From 2005 to 2009 Cambodia created a “Policy for Curriculum Development” that was enacted with the intentions to include life skills in the national curriculum. They defined life skills as: intellectual, personal, interpersonal and vocational skills that enable informed decision-making, effective communication, coping and self-management skills that contribute to a healthy and productive life. In many rural areas this means a strong concentration on agricultural skills. This is in contrast to a western approach, placing the importance on critical thinking.

==Sexual reproductive health==
Availability of education and reproductive health services to adolescents in Cambodia is lacking as health care services focus mainly on adults and small children. Most adolescents also face issues of confidentiality when trying to find healthcare. Since 1996 Reproductive Health Association of Cambodia (RHAC) has worked with community and local authorities in the area of sexual reproductive health. They are working to open communication and services in the future among all age groups.

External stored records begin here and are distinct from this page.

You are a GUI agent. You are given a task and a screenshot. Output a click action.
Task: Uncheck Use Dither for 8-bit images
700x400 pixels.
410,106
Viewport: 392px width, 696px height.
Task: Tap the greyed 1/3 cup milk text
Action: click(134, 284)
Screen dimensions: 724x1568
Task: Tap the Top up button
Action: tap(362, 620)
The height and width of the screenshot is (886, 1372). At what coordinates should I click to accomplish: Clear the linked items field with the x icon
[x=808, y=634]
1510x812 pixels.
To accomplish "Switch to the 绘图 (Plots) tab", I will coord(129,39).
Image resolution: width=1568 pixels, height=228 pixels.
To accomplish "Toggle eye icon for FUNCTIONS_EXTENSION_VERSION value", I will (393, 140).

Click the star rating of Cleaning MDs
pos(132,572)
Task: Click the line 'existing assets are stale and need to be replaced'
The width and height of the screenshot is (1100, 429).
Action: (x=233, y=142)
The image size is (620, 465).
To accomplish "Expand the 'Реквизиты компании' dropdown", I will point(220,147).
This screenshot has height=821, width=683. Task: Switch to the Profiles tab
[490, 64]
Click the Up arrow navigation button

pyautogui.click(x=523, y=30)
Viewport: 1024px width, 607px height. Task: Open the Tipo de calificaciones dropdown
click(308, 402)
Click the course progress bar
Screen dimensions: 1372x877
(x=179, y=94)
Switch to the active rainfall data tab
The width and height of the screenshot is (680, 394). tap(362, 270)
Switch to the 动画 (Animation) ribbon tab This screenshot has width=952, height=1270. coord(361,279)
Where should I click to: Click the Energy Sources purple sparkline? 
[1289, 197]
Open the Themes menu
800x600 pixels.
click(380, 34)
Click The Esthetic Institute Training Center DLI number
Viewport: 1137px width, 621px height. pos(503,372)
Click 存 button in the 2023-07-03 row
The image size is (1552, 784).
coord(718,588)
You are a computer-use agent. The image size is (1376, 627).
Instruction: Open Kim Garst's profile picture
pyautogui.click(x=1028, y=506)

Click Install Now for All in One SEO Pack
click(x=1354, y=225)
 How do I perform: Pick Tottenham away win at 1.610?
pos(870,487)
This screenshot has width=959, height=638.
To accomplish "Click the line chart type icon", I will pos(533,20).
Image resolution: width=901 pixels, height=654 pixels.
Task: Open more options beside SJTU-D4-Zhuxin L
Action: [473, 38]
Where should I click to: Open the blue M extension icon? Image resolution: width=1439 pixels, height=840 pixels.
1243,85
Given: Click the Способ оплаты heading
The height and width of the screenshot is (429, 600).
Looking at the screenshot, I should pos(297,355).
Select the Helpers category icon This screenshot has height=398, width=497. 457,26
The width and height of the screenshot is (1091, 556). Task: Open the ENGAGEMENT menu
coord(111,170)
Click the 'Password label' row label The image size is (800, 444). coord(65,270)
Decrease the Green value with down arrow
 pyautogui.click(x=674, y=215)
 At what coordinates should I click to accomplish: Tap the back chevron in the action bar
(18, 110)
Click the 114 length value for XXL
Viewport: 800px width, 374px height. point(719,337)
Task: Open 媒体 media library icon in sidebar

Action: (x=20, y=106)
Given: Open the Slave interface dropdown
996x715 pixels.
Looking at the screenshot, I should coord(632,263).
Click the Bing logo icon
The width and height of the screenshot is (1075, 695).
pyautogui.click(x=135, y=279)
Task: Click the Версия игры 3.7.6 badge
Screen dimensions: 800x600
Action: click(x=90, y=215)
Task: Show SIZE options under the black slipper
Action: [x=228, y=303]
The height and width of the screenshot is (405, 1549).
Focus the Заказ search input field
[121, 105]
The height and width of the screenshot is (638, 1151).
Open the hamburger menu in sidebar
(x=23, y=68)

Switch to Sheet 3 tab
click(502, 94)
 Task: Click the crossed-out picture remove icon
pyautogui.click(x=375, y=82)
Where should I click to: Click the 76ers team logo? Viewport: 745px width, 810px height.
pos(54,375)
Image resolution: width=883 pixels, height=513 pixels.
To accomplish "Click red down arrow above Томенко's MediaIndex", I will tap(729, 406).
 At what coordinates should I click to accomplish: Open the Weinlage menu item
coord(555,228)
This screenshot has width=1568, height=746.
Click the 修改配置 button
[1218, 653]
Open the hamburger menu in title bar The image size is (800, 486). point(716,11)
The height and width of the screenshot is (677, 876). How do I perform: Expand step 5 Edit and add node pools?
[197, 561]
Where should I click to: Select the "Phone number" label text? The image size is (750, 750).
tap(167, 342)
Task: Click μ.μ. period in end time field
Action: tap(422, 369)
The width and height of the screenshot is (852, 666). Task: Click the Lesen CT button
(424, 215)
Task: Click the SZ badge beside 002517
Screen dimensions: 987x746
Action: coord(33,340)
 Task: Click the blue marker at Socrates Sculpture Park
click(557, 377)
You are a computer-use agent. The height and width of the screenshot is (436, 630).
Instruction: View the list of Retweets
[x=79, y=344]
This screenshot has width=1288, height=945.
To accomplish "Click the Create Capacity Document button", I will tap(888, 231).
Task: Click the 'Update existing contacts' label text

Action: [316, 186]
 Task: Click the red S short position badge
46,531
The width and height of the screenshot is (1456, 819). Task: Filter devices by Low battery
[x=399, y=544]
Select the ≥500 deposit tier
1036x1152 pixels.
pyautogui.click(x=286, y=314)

HIV rates in Cambodia are low in comparison to most of the world. 0.49% youth age 15-24 have HIV. This is partially due to low rates of sexual activity outside of marriage. Eight percent of women have their first child between the ages of 15–19. Only 1.9% of these women in 2010 used modern contraceptives.

==Labor and employment==

Child labor rates in Cambodia are among the highest in Southeast Asia, with some 90% of all 5–17 year old who are economically active but unpaid. 70% of child labor work in the form of agriculture. Many children and youth in Cambodia have work activities that are embedded in their daily lives by their families, and based on their larger societal status and income. This labor is often seen by outsiders as child labor or street children. Families understand this labor as beneficial to the survival, a belief reflected in state policies.

==Historical context shaping Cambodia==
After the Khmer Rouge in 1975–1979, Cambodia had to completely rebuild their society, including how they raised their families and worked as a society. Recently in 2003 they have been working to be more independent and rely less on NGO's for money to support healthcare, education, social welfare and rural development.